Ein sagenumwobener Berg im Bregenzerwald lässt die Wogen hochgehen. Riesen, Geister, verwünschte Männlein: Die mächtige Kanisfluh (2044 Meter) beflügelte schon immer die Fantasie. Heute geht es um Kies. Kanisfluh: Naturjuwel oder Kiesabbau? Der Konflikt liegt schon länger in der Luft, seine Zuspitzung ist nicht dem oft herbeigeschriebenen Sommerloch geschuldet, sondern weil die Gegner des Projekts hör-, spür- und fühlbarer auf die Barrikaden gehen.
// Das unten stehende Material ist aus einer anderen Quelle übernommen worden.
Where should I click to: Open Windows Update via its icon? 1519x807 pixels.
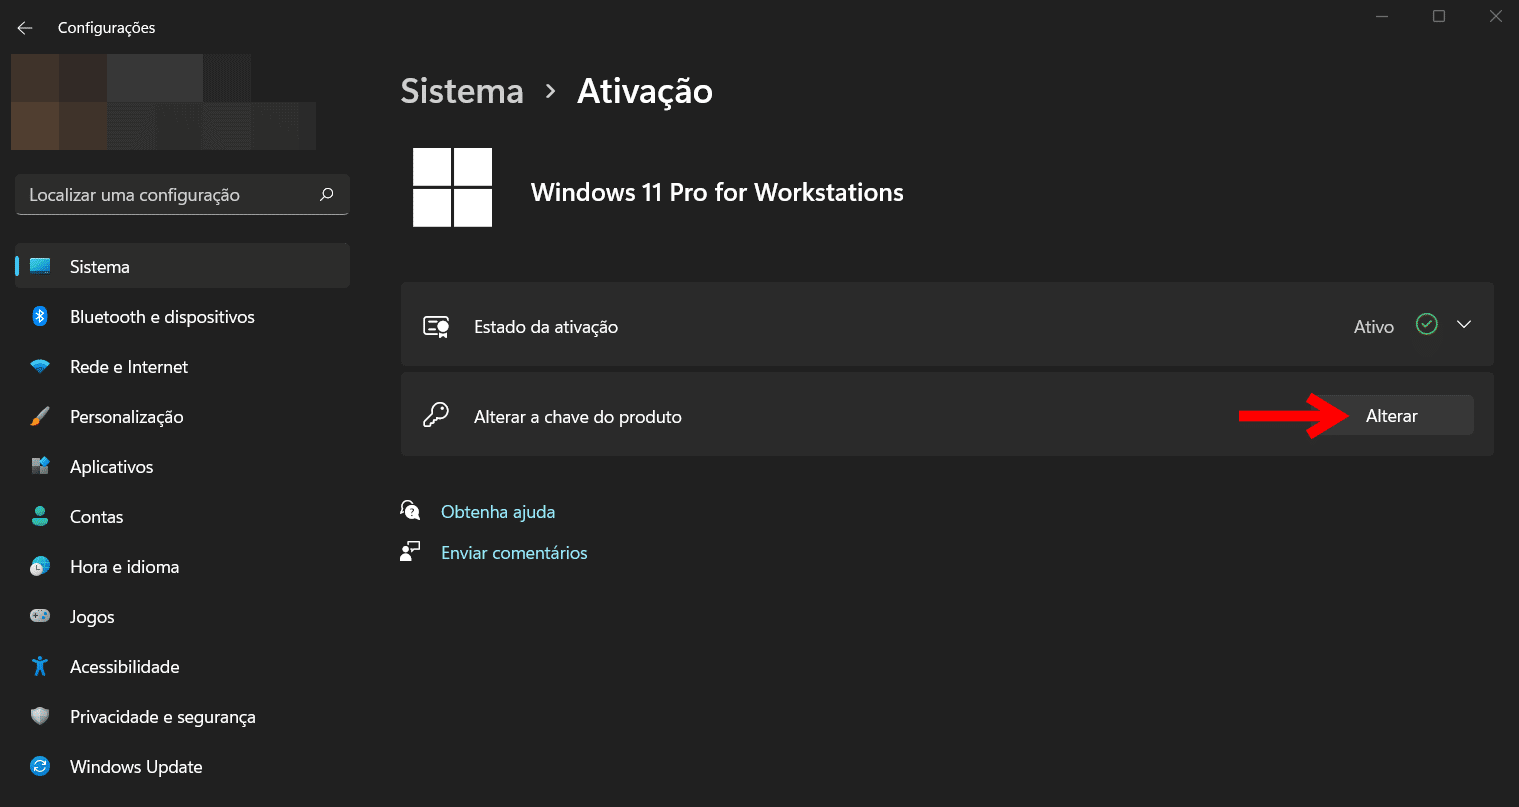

Die Vorarlberger Öffentlichkeit kennt inzwischen das Grundmuster des Konflikts. Wieder ist es ein Konflikt, bei dem die Frage nach der Legitimation eines Eingriffs in unsere Natur im Mittelpunkt steht. So war es bei der umstrittenen Verbindung Mellau–Damüls. So war es bei der Diskussion um die neue Großbäckerei des Meisterbäckers Ölz in Weiler. Und so ist es auch jetzt. Der Konflikt im hinteren Bregenzerwald folgt denselben Gesetzmäßigkeiten wie die Diskussion um die Erweiterung des Meisterbäckers Ölz im Rheintal. Zwar ist der Fall Ölz nun praktisch vom Tisch, weil mit der bisherigen Standortstadt Dornbirn eine Einigung erzielt werden konnte, doch die Grundfrage ist nicht ausdiskutiert. Die Thematik wird, da die Wirtschaft Fahrt aufnimmt, noch an vielen Standorten aufpoppen. Wie viel Natur? Wie viel Wirtschaft? Und wie sind die Interessen in Einklang zu bringen?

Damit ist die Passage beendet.